本が好きな私は基本的に自分の本を人に貸したくない。
もし何らかのトラブルで本が失くなったり、汚れてしまったり、はたまた破れてしまった時に本を借りた人は「ごめんね」と言うだろう。

その時、私はどうにかして「大丈夫だよ」と言いたいのだが、心の中では100%許せない自信がある。

まだ買い直せる本ならば望みはある。
しかし、高額だったり古い本だったりすると、再び手に入れることが難しいケースも多い。

特に私は物事に対する好みが偏っているため、大切にする本は100%大衆受けせず、哀しいかな一瞬で絶版になり、巷から消える。

結果、冒頭の言葉になる。

しかし先月沖縄で、コアな部分で心の通い合う会話のできる友達ができた。簡単に言うとオタク仲間である。

・沖縄やちむん陶芸家の國吉清尚さんが好き
・神事を大切にしている
・マジムン(沖縄に伝わるの妖怪たち)に関心がある

この3つを同じ目線の高さで語り合えると、数回しか会ったことのない人であっても突如として「おぉ、心の友よ」とジャイアン得意のセリフで肩を組みたくなる存在に変わる。
先月出会った友達を例えるとそんな感じ。

再び冒頭の言葉に戻るが、逆も然り。
私は人から本を借りない。
お金は平気で借りる。(きちんと返しているので見損なわないで……)

本を借りない理由は同じ。借りた時と同じ状態で返せると限らないからだ。

しかしながら、先月出会った友達から私はなんと5冊も本を借りてきた。
沖縄から千葉に持って帰ってきた。もちろん重かった。

宅急便で返してしまえばいいのだろうが、ここは直接返したいのが私のこだわり。

「本を返しに沖縄へ行く」


そして、次に沖縄へ行った時友達に貸したい本が2冊ある。既に旅用のバッグに入れてある。

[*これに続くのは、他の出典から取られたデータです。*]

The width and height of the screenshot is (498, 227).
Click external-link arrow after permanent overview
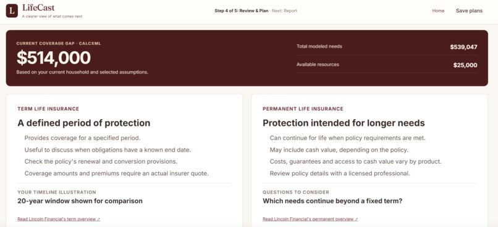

過去に出版された國吉清尚さんの陶芸作品写真集と今は絶版になってしまったマジムン図鑑だ。

私にとっては門外不出なはずの大切な2冊。

しかしながらタブーを犯してでも友達に読んでもらいたいし、読んだ感想を教えてもらいたい。
オタク仲間ってそんな感じなんじゃないかな。

これまで「自分がどう感じているか」ばかりに気を取られてきた人生だった。

この歳になって少しずつ、同じ趣味や似た感性を持つ人が、どう感じているのか、何を考えているのか関心を持つようになってきた。

実際にそれを聞かせてもらうことが楽しいと思えるようにもなってきた。

もし、自分の成績表をつけるとしたら……今学期は「友達との関係を通して情緒の成長が感じられました」というコメントを書きたいと思う。


成長というのは、自分ひとりで頑張っても成し得ないことと気づいた。有り難いことである。